We described eight patients with renal impairment (Patients 1, 9, 11, 13, 18, 19, 20 and 23). Patient 8 was on long-term oxytetracycline and fucidic acid for an in situ infected hip prosthesis. Patient 13 was on Septrin as part of his treatment for Wegener's granulomatosis. Patient 23 had taken a 5-day course of cephradine for a presumed urinary tract infection and had been commenced on amoxicillin in the community on the day she was hospitalized. Blood cultures yielded Escherichia coli but the cause of death was a colonic haemorrhage. None of the other patients had been empirically treated with antibiotics prior to hospitalization. Patients who were hospitalized and who were clinically septic were commenced on intravenous antibiotics with intravenous folinic acid rescue. Antibiotic use varied depending on where the suspected source of infection was.
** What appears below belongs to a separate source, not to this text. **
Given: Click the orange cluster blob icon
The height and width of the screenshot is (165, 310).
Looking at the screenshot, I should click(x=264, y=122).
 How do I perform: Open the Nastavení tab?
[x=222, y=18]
Patient 15, who recovered, was the sole patient treated with intravenous benzylpenicillin and flucloxacillin for cellulitis. The other patients received an intravenous cephalosporin and gentamicin.
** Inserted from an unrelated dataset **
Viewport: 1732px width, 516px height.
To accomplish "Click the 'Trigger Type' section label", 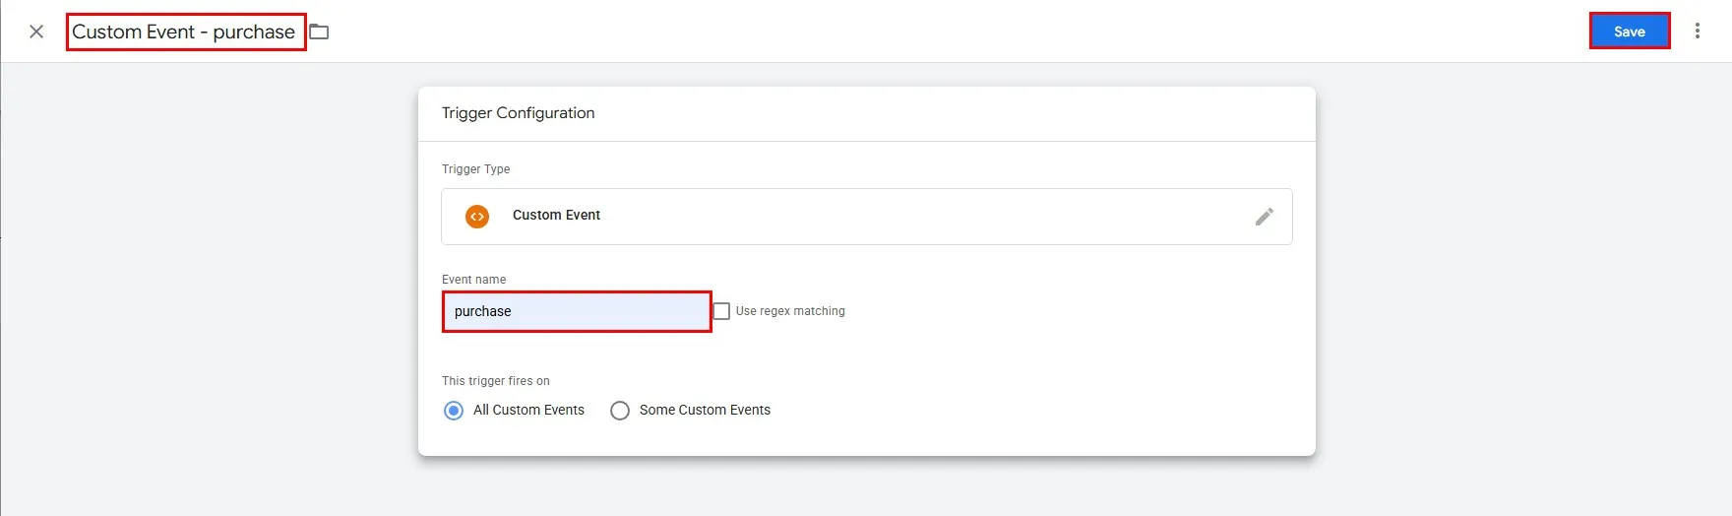I will 475,169.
Although MTX-induced pancytopenia is uncommon, it is serious. Pancytopenia in the setting of concurrent sepsis has a high mortality; 5 of our 10 patients with sepsis died. We would caution that patients with an intercurrent infection should stop MTX.

We emphasize the need for continued blood monitoring even when a patient has been well on a stable drug dose for many months as bone marrow toxicity is a late complication of treatment. Two of our patients had previously developed pancytopenia with MTX, which recurred despite folic acid supplementation. We do not advocate restricting the use of MTX, which is well tolerated and more likely to be continued long-term than other DMARDs [7]. However, we recommend vigilance for potential risk factors when commencing and continuing a patient on MTX. Clinicians in real-life practice stop MTX depending on blood monitoring, and pancytopenia, which does not lead to a fatal outcome, is likely to be under-reported.

The authors have declared no conflicts of interest.

References

  1. Lim AYN, Gaffney K, Scott DGI. Methotrexate-induced pancytopenia: serious and under-reported? Our experience of 25 cases in 5 years. Rheumatology 2005;44:1051–5.[Abstract/Free Full Text]
  2. Buchbinder R, Hall S, Sambrook PN et al. Methotrexate therapy in rheumatoid arthritis: a life table review of 587 patients treated in community practice. J Rheumatol 1993;20:639–44.[Medline]
  3. Gutierrez-Urena S, Molina JF, Garcia CO et al. Pancytopenia secondary to methotrexate therapy in rheumatoid arthritis. Arthritis Rheum 1996;39:272–6.[Medline]
  4. Wluka A, Buchbinder R, Mylvaganam A et al. Longterm methotrexate use in rheumatoid arthritis: 12 year follow up of 460 patients treated in community practice. J Rheumatol 2000;27: 1864–71.[Medline]
  5. Chu E, Allegra C. Antifolates. In: Chabner BA, Longo DL, eds. Cancer chemotherapy and biotherapy. 2nd edn. Philadelphia: Lippincot-Raven, 1996:109–47.
  6. British National Formulary. Available at: www.bnf.org.
  7. Grove ML, Hassell AB et al. Adverse reactions to disease-modifying anti-rheumatic drugs in clinical practice. Q J Med 2001;94:309–19.